Right Tool For The Job

3 minutes read

When I started off in IT in 2009 I was straight away introduced to Windows PowerShell, back then that was still PowerShell v1. Version 2 released later that year and now, 11 years later we’re getting close to version 7. Time flies.
PowerShell was a huge part of my career and arguably still is, so much so that my work with PowerShell was one of the reasons Microsoft awarded me with my first MVP Award back in 2013.
I am most comfortable in day to day PowerShell scripting and light PowerShell development, so much so that even though I haven’t used a Windows platform for my laptops in 3 years now, it is still my go-to language.

Evolution Of Tools

A few years ago my focus shifted from on-premises to cloud (Azure and AWS) and this taught me that my toolset must evolve in order for me to keep up with the industry. I, the Citrix and ConfigMgr / SCCM guy, started learning about infrastructure as code, CI/CD, C#, Python, NodeJS, Go and modern ways of managing infrastructure in a cloud environment. I am far off from being fluent in any of those other programming languages, but know enough to think I can pick the right tool for the job.

PowerShell vs Python

Recently I started working on a fun side-project with fellow MVP Alexandre Verkinderen where we made use of Azure Cognitive Services and needed to train a model with a big-ish number of images.
These images needed to be categorised and moved into correct local directories based on tags in a CSV file.
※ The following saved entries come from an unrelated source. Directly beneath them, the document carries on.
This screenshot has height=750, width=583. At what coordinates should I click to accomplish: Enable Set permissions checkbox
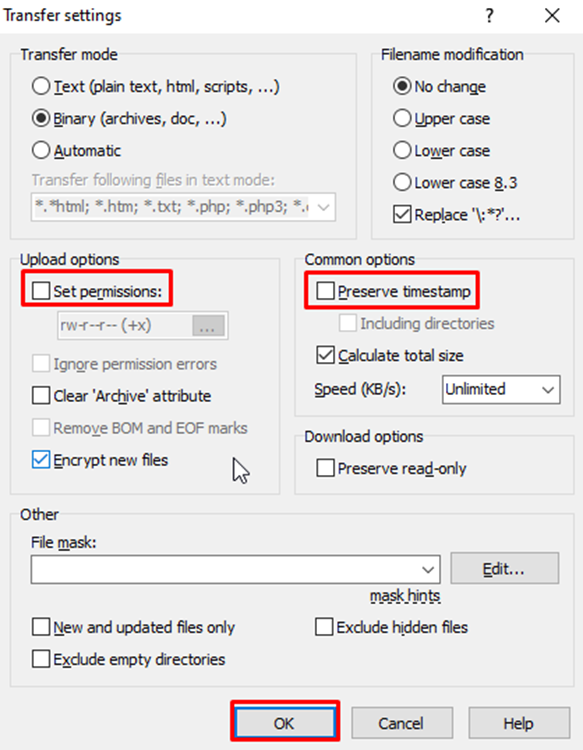tap(41, 291)
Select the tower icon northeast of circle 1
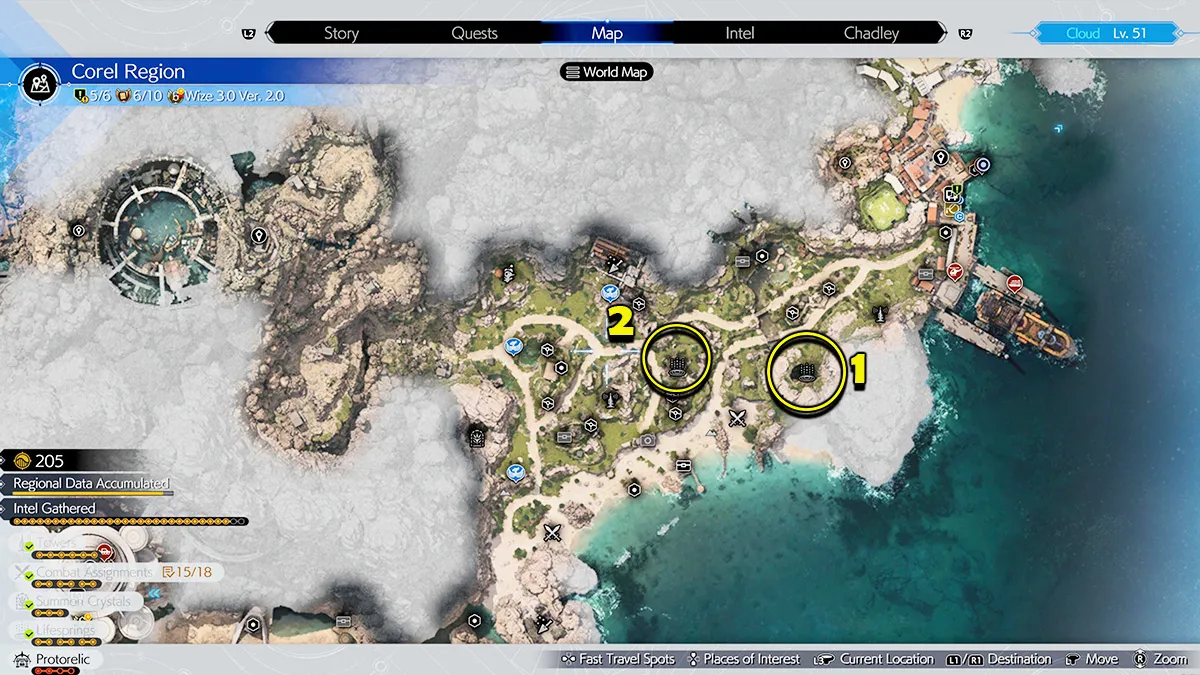1200x675 pixels. 879,314
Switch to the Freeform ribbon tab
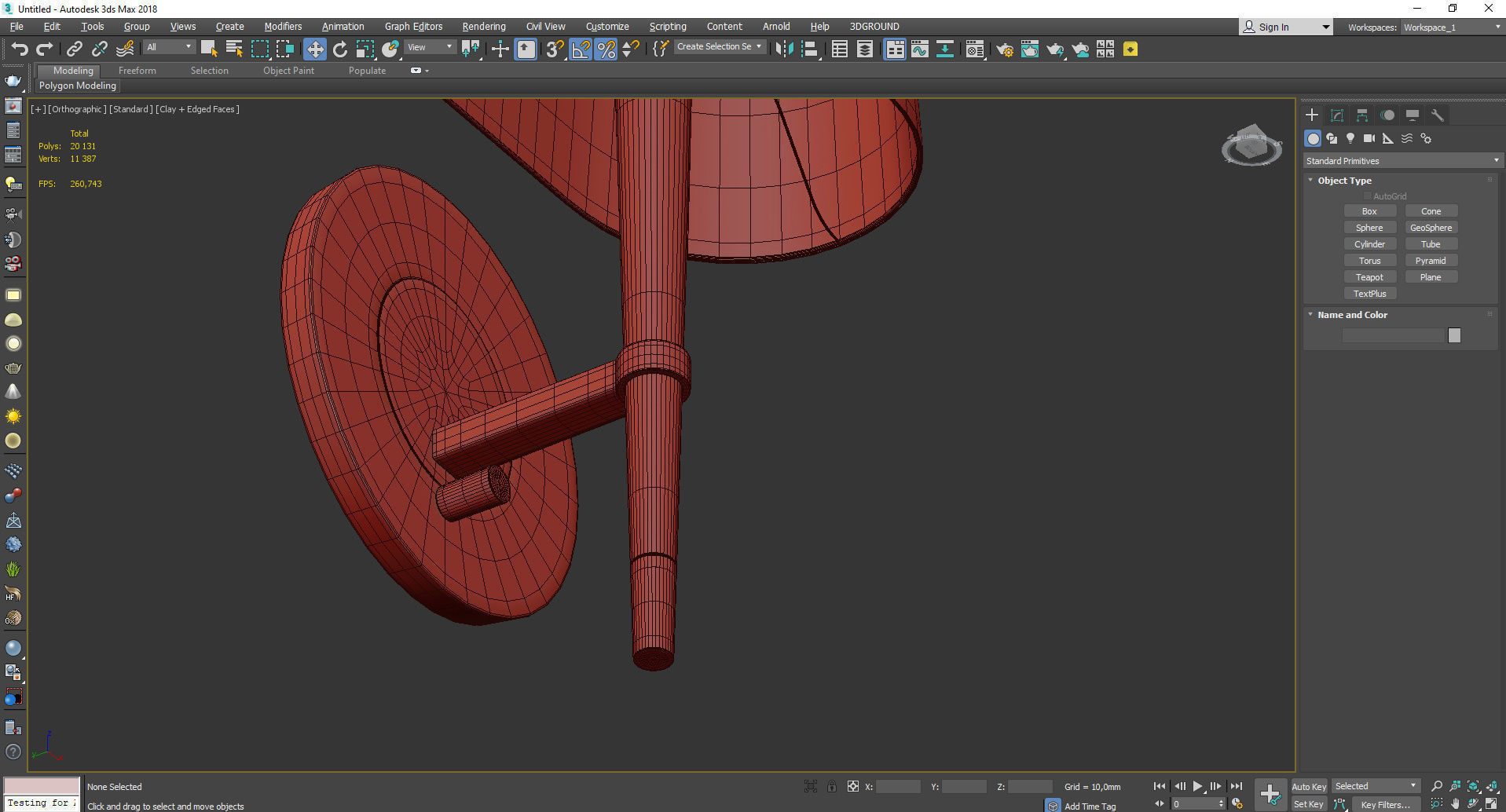The height and width of the screenshot is (812, 1506). click(x=137, y=71)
This does not sound too difficult. Small caveat, we are talking about around 130,000 images. Roughly 21GB of files. Small files.
We naturally used PowerShell initially, because that is what we are used to, but Alex quickly started complaining to me that this process is taking ages.
This here is the PowerShell script we used and everybody is absolutely invited to help us make this faster.

$sourceloc = './dataset'
$targetloc = './target'
$records = Import-Csv train_labels.csv
$files = Get-ChildItem -Path $sourceloc
foreach ($file in $files){
  $data = $records| where-object FileName -eq $file.Name
  $destinationfolder = $targetloc +'\'+ $data.scientific_name
  $sourcefile = $sourceloc + '\' + $file.name
  Copy-Item -Path $sourcefile -Destination $destinationfolder -Force
}

This script took around 24hrs to sort about 8,000 images. Fair to say, that’s slow.
I went and wrote a small python script (runs on Windows and Linux) that does the same thing as the PowerShell script. Only it’s also accepting parameters and does some more outputs.

import csv
import os
from shutil import move
import argparse
from datetime import datetime

parser = argparse.ArgumentParser(description='Copy files into correct folders')
parser.add_argument("--i", default="input", help="Where to find all the images.")
parser.add_argument("--d", default="train_labels.csv", help="path to CSV file")
parser.add_argument("--t", default="target/", help="root of where to copy the files")
args = parser.parse_args()

now = datetime.now()
dt_string = now.strftime("%d/%m/%Y %H:%M:%S")
print("script start =", dt_string)

with open(args.d) as csv_file:
  csv_reader = list(csv.reader(csv_file, delimiter=','))
  line_count = 0
  files = os.scandir(args.i)
  for file in files:
    for row in csv_reader:
      if row[4] == file.name:
        target_location = args.t
        destination_path = target_location + row[3] + '/' + file.name
        os.makedirs(os.path.dirname(destination_path), exist_ok=True)
        move(file.path, destination_path)

now = datetime.now()
dt_string = now.strftime("%d/%m/%Y %H:%M:%S")
print("script end =", dt_string)

On my local laptop (16GB RAM, SSD, Ubuntu 19.10) it took 3hrs to sort all images. You think that’s fast? This image here is Alex’s result on a Windows Azure VM on the temp D:\ drive.

Python Move Files

39mins to move all 130,000 images.

Why Python?

It’s just another tool in your box. I do not just use what has worked for me for over a decade. I’m not a python magician and above script took me about 45mins to write (shockingly, most of that was the argument parsing). Yes, that’s longer than what writing the PowerShell script would take, but look at the difference.
I invite everybody to make the PowerShell script faster, but keep in mind, I believe that above PowerShell script is what at least 95% of all PowerShell scripters would have come up with as well.